Will I attend again? I will admit that there were times during the conference that I wasn’t sure, as I was so definitely on learning overload. On Wednesday night, I even told a good friend during a delicious dinner that I didn’t know if I would come back. I know she was surprised, as she had just attended her 11th conference. Now with days and sleep and a plane ride between the conference and me, I am rethinking my comments.
What did I struggle with at the conference? I may seem to be approaching this from a negative point of view, but I prefer to call it honesty. The overall size of the conference physically challenged me. I do know that I need to make walking a part of my exercise program before I attempt the conference again. Thank goodness I had brought extremely comfortable shoes to wear. This was a godsend. I am sorry I can’t tell you what the shoes are as I bought them at a market when I was leaving Beijing last summer. Suffice it to say they were worth every penny I spent on them and that was not much. The amount of knowledge and information available was staggering. I had thought that I had used my online planner in a very organized manner, but when I got to the conference and was handed the hard copy of the program, I realized that I had barely scratched the surface of what was available. There were workshops, hands-on Playgrounds where you could spend hours chatting with experts, the Bloggers Cafe, Spotlight sessions, posters and tables featuring different ideas based on rotating themes such as Global Collaboration, mini sessions, student showcases, Birds of a Feather gatherings, and countless opportunities to hear about new projects from speakers who were well known and those not so well known but who rocked their presentations. And, of course, there were the three keynotes. My mind hurt each night when I went home.
What am I glad I did not miss? I am so thankful for the people I met.
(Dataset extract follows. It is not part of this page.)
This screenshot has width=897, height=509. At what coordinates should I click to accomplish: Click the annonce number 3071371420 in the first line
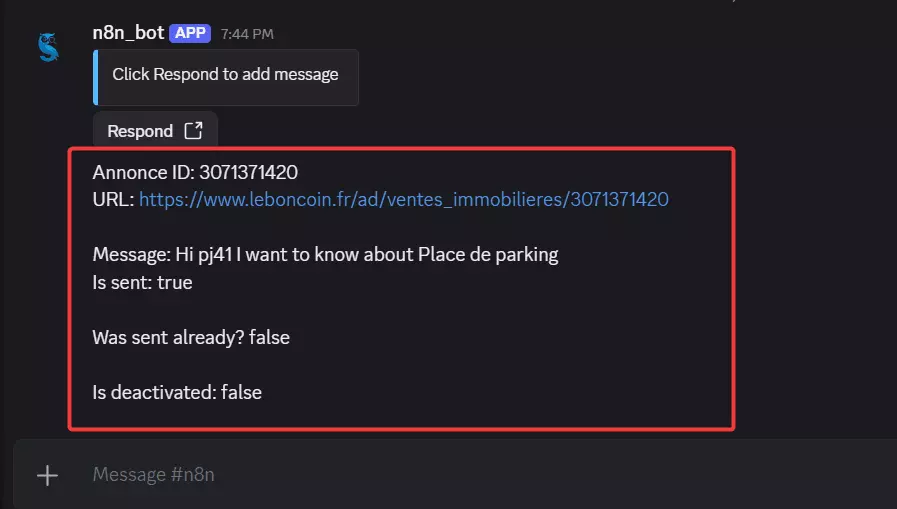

The ones that I only knew online but got to meet face to face, including:
- my personal rock stars, the ladies from Simple K12 with their blue bunny slippers (which I seriously envy)
- my friends from Flat Classroom
- other international teachers especially from Latin America with whom I hope to build collaboration projects for our students
- my face-to-face friends from Beijing and Australia from whom it was so good to get a hug.
I am also glad I did not miss the opportunity to get the Microsoft Surface tablet. Thank you, Microsoft. I am having so much fun learning about this new device. The opportunity to spend time with my teaching partner Martha Beltran. We enjoyed having an opportunity away from school to share all the great things we were learning.
Do I recommend ISTE? Definitely. It is a conference like no other. Where else would I have the opportunity to write blog posts for such a large and diverse audience? To share, connect and begin to collaborate and communicate with so many people who love what I love.
Finally, I return to the question I posed earlier in the post: Will I return to ISTE? After going through my notes and writing this blog post, the answer is a definite YES! I am not sure I will attend in person or virtually in 2014 but definitely in person in 2015. Regardless, I hope we can continue to make sure our relationships are a major part of our technology life. We are not alone but part of an amazing group of educators who are passionate about what they do.